Start building your farm in your brain. Don’t wait for land or lumber. When each nail is set, it damages the wood. Change is not the nature of nails. They’re not meant to walk back. So hold off on the expensive heavy stuff until you’ve done the brain work. Bricks lighter than light and concrete clouds that flash up and move on like summer storms. Learn. Slide up eyelids like barn doors wipe across wide short open mouths, spitting out horses and cows, and goats in molecular droves. Listen. To the names of creeks.
Legends recorded in no legends.
Word of mouth myths. Tell one story to every twenty. Farmers will give away their life’s works secrets for ten minutes of real committed roadside conversation. Don’t waste it.
Don’t wait to taste it. Don’t make them regret it.

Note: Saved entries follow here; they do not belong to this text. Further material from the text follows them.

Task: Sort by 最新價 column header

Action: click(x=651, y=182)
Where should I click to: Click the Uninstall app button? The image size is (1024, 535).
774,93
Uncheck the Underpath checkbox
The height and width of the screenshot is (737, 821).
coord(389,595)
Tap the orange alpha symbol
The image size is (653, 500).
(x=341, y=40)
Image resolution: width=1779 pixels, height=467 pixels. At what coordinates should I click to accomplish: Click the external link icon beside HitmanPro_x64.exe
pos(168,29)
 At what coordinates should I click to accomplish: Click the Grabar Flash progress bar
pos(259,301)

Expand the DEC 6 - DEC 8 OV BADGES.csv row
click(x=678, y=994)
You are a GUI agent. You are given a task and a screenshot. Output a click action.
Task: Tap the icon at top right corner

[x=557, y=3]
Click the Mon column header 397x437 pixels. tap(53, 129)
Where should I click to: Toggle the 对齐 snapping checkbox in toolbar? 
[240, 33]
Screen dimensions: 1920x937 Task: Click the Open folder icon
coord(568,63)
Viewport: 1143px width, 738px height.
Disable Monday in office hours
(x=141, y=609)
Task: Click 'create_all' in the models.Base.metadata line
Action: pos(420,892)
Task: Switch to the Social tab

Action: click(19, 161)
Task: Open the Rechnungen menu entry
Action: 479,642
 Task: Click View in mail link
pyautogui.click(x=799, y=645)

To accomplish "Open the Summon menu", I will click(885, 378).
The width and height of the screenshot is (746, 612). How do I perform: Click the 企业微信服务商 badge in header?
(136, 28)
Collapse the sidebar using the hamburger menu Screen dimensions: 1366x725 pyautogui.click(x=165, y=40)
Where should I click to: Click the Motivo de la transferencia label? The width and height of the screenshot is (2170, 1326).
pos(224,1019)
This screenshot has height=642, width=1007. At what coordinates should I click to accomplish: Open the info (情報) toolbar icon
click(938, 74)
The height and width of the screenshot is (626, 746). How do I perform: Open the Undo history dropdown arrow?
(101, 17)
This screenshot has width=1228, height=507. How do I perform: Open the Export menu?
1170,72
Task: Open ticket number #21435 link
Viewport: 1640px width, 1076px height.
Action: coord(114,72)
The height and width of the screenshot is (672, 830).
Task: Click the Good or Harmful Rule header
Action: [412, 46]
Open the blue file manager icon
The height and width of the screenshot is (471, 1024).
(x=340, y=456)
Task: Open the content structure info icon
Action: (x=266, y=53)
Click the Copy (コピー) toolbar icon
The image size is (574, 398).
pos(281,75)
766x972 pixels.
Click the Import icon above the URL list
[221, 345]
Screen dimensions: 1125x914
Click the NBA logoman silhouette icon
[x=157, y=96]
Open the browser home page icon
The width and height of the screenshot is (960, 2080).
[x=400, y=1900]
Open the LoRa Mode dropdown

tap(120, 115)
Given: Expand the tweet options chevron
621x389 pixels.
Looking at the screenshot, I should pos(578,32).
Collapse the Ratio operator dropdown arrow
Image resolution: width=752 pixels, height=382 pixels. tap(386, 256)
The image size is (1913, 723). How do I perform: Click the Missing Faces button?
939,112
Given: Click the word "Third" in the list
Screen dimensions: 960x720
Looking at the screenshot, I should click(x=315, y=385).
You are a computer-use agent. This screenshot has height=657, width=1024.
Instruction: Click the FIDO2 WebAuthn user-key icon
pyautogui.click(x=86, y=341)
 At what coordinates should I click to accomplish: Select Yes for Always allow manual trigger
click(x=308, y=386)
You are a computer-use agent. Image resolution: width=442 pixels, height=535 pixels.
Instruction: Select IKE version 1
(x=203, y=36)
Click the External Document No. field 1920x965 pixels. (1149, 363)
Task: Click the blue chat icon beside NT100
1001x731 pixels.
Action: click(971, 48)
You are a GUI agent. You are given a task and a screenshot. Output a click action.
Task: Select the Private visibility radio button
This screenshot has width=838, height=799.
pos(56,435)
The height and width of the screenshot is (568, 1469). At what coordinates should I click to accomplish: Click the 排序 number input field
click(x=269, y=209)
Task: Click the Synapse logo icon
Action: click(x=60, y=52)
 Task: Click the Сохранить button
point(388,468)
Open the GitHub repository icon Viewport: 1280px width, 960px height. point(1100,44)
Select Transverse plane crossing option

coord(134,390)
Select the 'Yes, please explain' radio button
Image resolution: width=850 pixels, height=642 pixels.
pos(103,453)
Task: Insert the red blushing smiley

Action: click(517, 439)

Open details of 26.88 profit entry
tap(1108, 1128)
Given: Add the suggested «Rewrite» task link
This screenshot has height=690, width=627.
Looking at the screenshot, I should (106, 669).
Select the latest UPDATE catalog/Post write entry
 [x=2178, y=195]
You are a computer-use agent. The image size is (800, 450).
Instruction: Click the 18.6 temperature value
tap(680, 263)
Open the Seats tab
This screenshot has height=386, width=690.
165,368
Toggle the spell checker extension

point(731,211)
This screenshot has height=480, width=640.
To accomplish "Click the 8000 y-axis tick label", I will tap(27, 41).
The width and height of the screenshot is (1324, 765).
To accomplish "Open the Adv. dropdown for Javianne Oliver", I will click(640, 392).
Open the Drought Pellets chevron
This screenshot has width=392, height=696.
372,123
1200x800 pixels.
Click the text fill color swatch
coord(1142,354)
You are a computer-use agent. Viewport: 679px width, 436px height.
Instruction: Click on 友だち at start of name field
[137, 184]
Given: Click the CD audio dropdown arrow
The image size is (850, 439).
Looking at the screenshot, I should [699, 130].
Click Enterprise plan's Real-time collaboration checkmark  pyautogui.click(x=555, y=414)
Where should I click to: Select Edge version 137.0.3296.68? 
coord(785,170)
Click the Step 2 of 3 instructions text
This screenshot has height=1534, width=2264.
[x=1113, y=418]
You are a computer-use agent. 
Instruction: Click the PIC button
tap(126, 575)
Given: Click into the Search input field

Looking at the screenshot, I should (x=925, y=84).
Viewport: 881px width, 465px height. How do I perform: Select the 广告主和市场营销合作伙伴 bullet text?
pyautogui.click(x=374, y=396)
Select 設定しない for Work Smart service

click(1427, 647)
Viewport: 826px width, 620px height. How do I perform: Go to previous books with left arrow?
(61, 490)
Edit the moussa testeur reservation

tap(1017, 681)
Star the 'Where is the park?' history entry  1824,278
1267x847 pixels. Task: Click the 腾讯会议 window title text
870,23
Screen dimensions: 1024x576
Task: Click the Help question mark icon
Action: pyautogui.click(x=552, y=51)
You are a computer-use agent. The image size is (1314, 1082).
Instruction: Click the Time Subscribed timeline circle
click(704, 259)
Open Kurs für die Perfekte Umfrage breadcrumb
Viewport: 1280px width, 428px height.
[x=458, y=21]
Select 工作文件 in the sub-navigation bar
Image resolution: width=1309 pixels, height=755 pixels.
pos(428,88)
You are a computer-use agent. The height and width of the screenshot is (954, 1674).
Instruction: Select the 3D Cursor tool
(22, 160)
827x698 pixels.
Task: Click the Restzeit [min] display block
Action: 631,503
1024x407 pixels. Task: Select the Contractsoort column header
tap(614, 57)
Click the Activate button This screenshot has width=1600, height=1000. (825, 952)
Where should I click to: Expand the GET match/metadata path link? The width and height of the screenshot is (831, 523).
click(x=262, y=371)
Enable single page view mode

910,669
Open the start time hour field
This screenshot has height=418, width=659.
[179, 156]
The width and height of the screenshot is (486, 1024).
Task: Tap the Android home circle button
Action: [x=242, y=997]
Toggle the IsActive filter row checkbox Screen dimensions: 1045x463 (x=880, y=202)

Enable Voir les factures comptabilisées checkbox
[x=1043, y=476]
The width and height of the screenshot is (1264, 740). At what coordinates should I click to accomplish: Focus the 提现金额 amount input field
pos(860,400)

Start your garden in your brain. Till it.
Invite the stories and criticisms of other farms in to disc it.
Commit to learn. And to listen.

Dream. Not the kind that find you asleep.
But ones that wake before the sun is up.
Dreams that wait at the bottom of a coffee cup.
Build it. Write it. In the cheapest journal ever sold.
Brain paper. Mind stuff. The freest labor. Human thought.

I like to say, if you lack perspective, you require imagination.
One or the other.

That’s one of the primary problems with human imagination.
It makes it hard finding a good excuse to wait to start anything.